Set exercise - Reproduce word for word the stretch of entries from the line containing "Click the embedded parts icon in sidebar" through the line containing "Screen dimensions: 706x715", leaving out the pictures.

(Item coordinate data)
===============
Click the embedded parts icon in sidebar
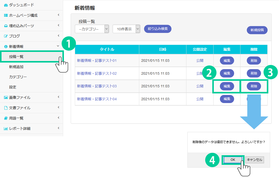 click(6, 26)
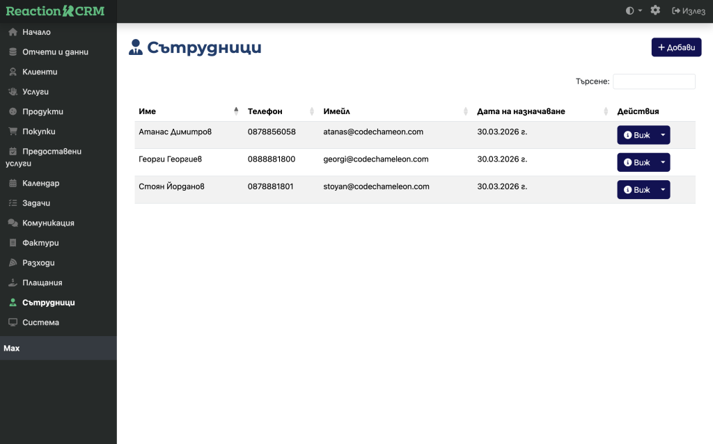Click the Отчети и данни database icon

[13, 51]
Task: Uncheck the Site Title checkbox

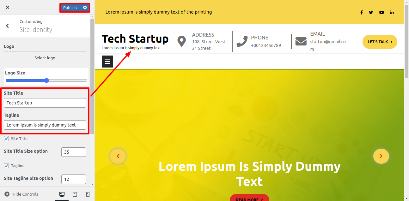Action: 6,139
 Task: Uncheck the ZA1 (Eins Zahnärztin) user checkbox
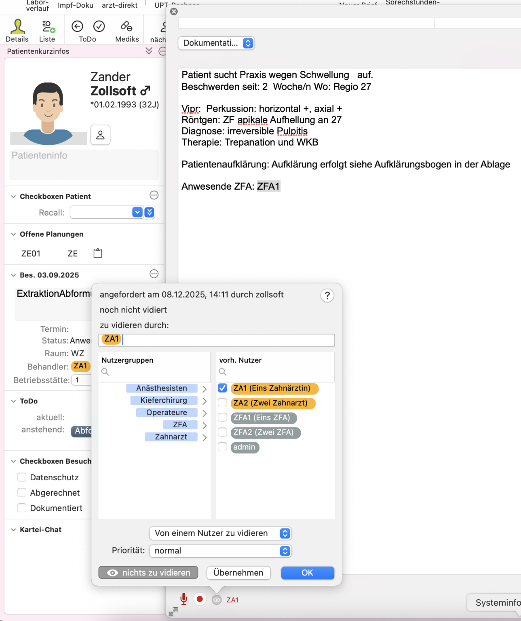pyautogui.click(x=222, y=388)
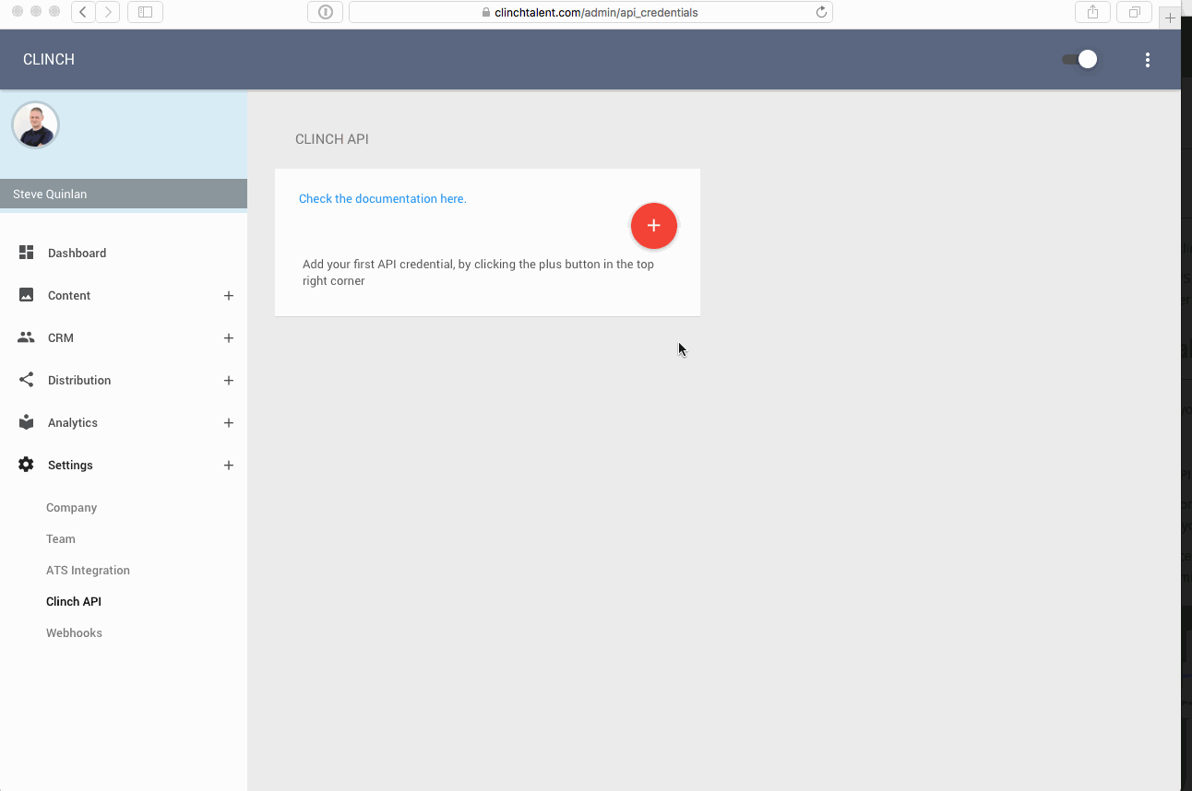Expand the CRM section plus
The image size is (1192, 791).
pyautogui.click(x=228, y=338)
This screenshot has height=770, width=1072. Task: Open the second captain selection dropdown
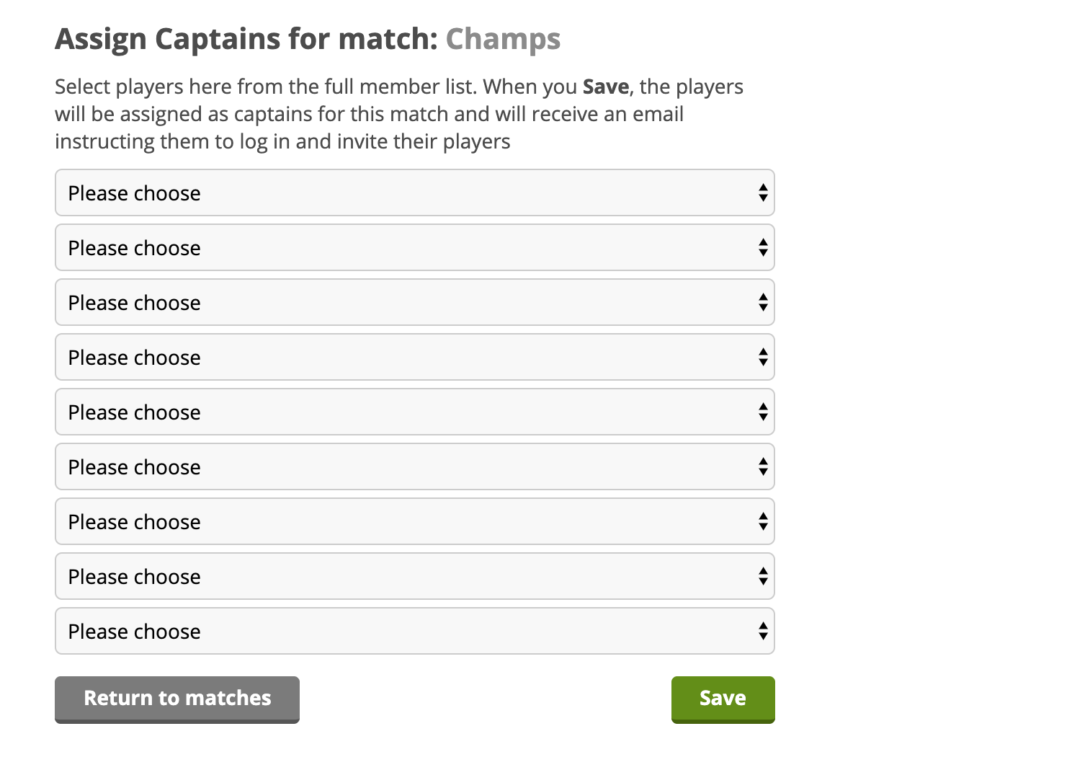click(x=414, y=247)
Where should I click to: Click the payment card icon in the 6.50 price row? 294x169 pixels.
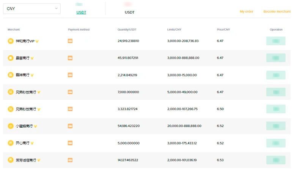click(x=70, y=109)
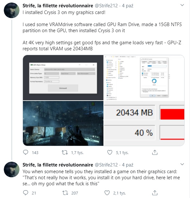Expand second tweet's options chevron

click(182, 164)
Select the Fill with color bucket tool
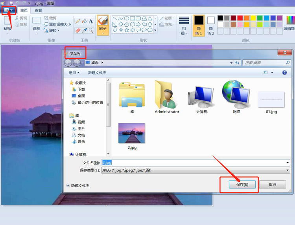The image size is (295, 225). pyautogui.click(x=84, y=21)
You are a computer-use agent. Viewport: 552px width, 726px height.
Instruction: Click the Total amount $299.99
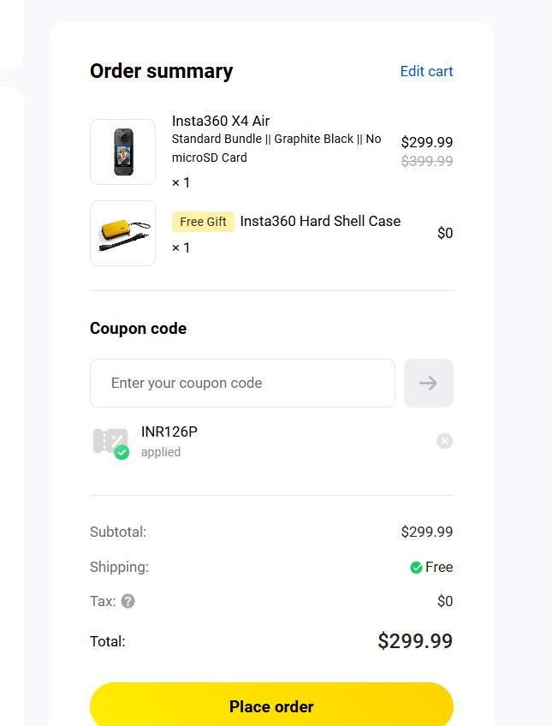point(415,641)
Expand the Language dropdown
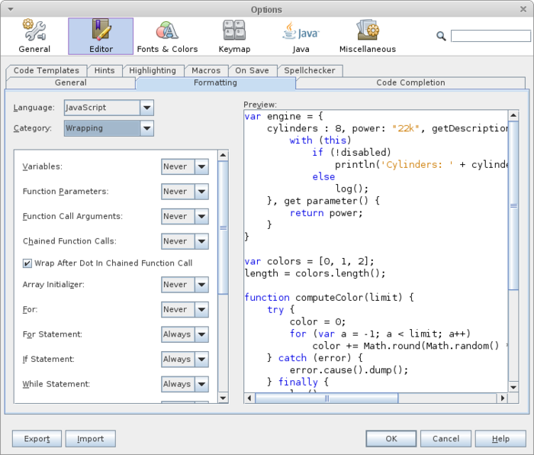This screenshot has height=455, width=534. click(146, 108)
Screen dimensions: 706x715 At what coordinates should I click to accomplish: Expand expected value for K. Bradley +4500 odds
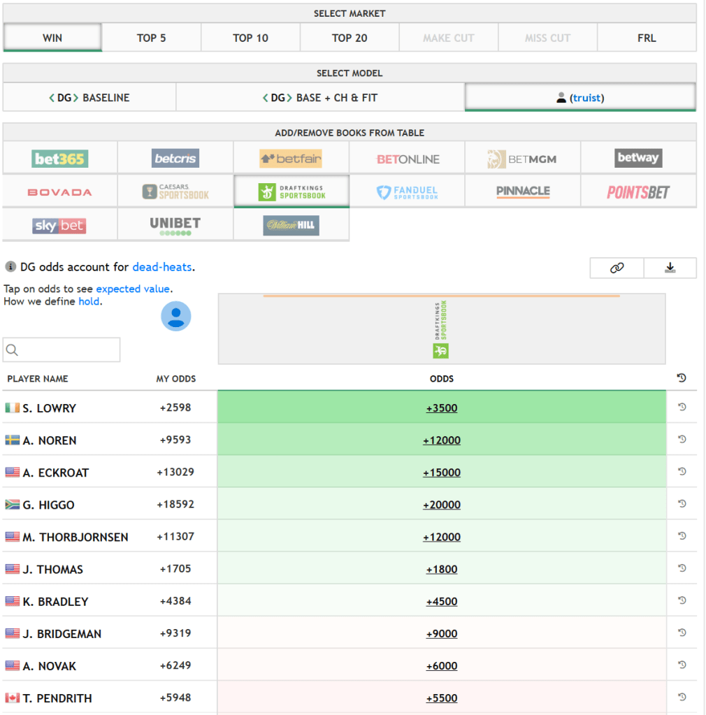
===============
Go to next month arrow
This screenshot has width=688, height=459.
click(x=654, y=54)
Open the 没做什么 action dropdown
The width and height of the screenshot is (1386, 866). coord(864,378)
===============
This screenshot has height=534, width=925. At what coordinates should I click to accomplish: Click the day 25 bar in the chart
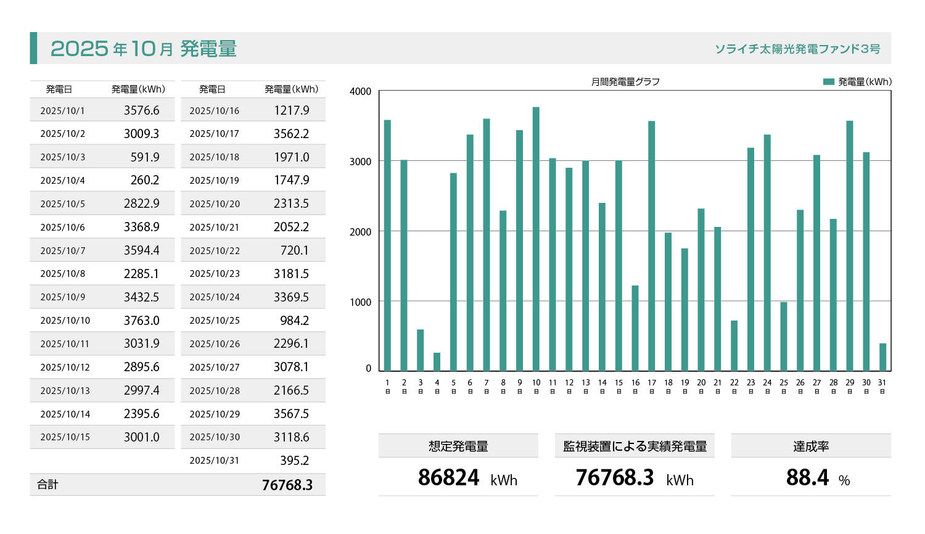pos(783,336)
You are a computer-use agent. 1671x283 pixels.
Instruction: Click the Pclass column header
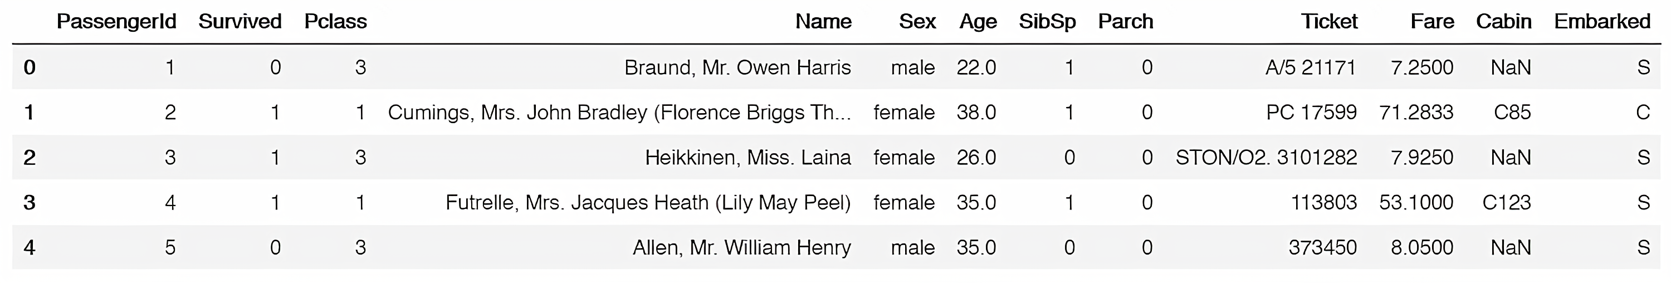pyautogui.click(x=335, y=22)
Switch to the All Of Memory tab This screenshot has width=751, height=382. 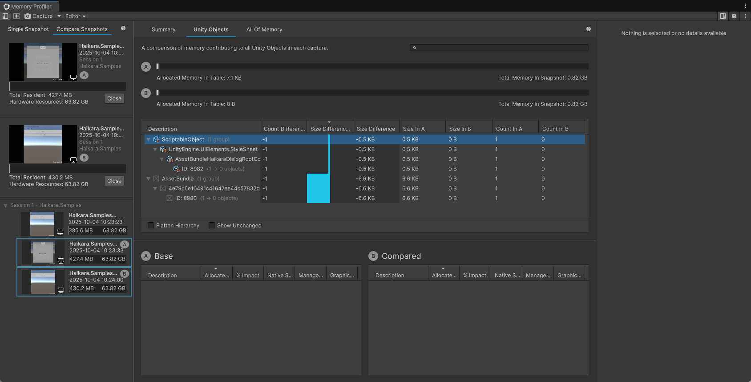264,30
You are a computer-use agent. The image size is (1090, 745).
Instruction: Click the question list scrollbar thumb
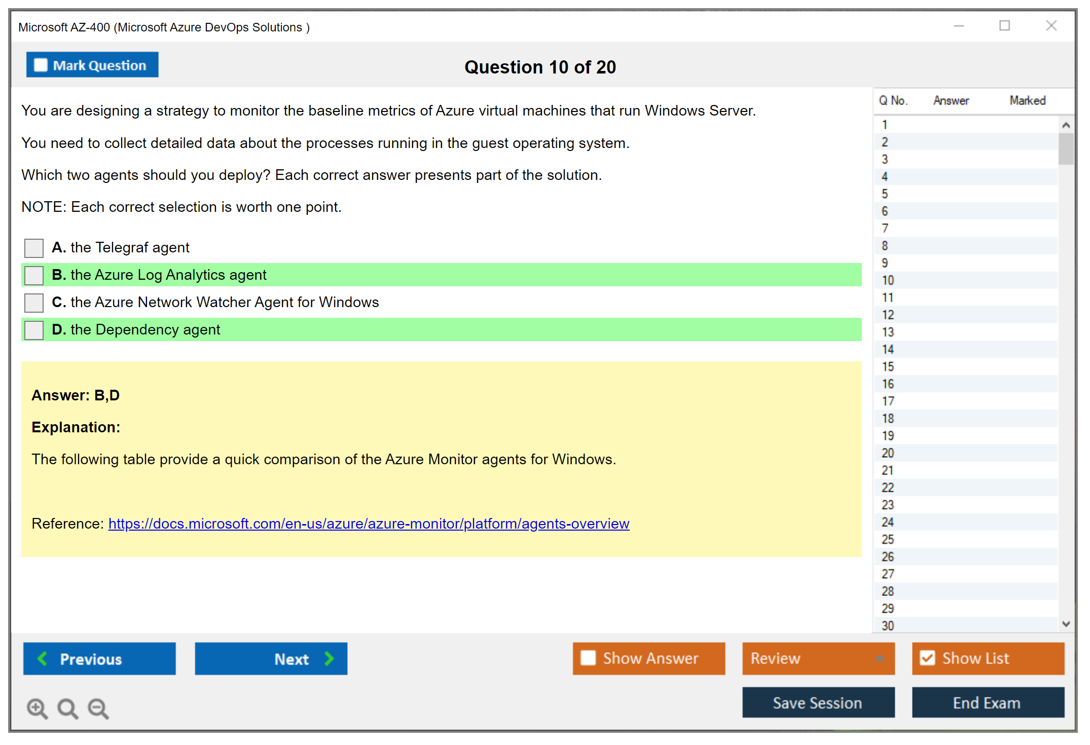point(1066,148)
===============
Completed task -
Click the embedded parts icon in sidebar
 click(6, 26)
Click the Отчети и данни database icon

[13, 51]
Task: Uncheck the Site Title checkbox

Action: 6,139
 Task: Uncheck the ZA1 (Eins Zahnärztin) user checkbox
pyautogui.click(x=222, y=388)
Expand the CRM section plus
The image size is (1192, 791).
pyautogui.click(x=228, y=338)
This screenshot has height=770, width=1072. Task: Open the second captain selection dropdown
click(x=414, y=247)
Where should I click to: Click the payment card icon in the 6.50 price row? 294x169 pixels.
click(x=70, y=109)
Expand second tweet's options chevron

click(182, 164)
Select the Fill with color bucket tool
The image size is (295, 225). pyautogui.click(x=84, y=21)
You are a computer-use agent. Viewport: 552px width, 726px height.
Instruction: Click the Total amount $299.99
point(415,641)
Expand the Language dropdown
This screenshot has height=455, width=534. click(146, 108)
Screen dimensions: 706x715 At what coordinates should I click to accomplish: Expand expected value for K. Bradley +4500 odds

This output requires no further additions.